## Record extracts:
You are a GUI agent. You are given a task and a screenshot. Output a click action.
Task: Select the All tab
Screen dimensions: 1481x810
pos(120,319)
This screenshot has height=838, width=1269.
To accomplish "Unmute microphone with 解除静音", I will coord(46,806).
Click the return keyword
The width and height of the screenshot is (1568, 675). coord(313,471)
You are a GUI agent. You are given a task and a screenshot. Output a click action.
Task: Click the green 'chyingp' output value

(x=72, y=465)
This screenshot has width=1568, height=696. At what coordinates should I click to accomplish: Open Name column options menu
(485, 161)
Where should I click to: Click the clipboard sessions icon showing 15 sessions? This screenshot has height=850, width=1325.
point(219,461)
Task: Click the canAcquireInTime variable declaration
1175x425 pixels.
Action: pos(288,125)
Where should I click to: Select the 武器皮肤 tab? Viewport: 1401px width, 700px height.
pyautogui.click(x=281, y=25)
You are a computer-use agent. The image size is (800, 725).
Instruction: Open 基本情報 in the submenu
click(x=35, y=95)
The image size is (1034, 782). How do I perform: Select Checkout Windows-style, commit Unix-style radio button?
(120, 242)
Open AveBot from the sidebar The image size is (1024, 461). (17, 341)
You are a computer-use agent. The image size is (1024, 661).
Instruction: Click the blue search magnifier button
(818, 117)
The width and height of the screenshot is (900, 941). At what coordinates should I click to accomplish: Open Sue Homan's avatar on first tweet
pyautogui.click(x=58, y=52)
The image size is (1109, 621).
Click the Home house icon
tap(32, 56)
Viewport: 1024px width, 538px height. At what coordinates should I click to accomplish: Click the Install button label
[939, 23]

## What needs to be done:
Copy out the entries. Leave every line exactly as it is.

## Answer section:
You are a GUI agent. You are given a task and a screenshot. Output a click action.
Task: Select the All tab
Screen dimensions: 1481x810
pos(120,319)
This screenshot has height=838, width=1269.
To accomplish "Unmute microphone with 解除静音", I will coord(46,806).
Click the return keyword
The width and height of the screenshot is (1568, 675). coord(313,471)
You are a GUI agent. You are given a task and a screenshot. Output a click action.
Task: Click the green 'chyingp' output value

(x=72, y=465)
This screenshot has width=1568, height=696. At what coordinates should I click to accomplish: Open Name column options menu
(485, 161)
Where should I click to: Click the clipboard sessions icon showing 15 sessions? This screenshot has height=850, width=1325.
point(219,461)
Task: Click the canAcquireInTime variable declaration
1175x425 pixels.
Action: pos(288,125)
Where should I click to: Select the 武器皮肤 tab? Viewport: 1401px width, 700px height.
pyautogui.click(x=281, y=25)
You are a computer-use agent. The image size is (800, 725).
Instruction: Open 基本情報 in the submenu
click(x=35, y=95)
The image size is (1034, 782). How do I perform: Select Checkout Windows-style, commit Unix-style radio button?
(120, 242)
Open AveBot from the sidebar The image size is (1024, 461). (17, 341)
You are a computer-use agent. The image size is (1024, 661).
Instruction: Click the blue search magnifier button
(818, 117)
The width and height of the screenshot is (900, 941). At what coordinates should I click to accomplish: Open Sue Homan's avatar on first tweet
pyautogui.click(x=58, y=52)
The image size is (1109, 621).
Click the Home house icon
tap(32, 56)
Viewport: 1024px width, 538px height. At what coordinates should I click to accomplish: Click the Install button label
[939, 23]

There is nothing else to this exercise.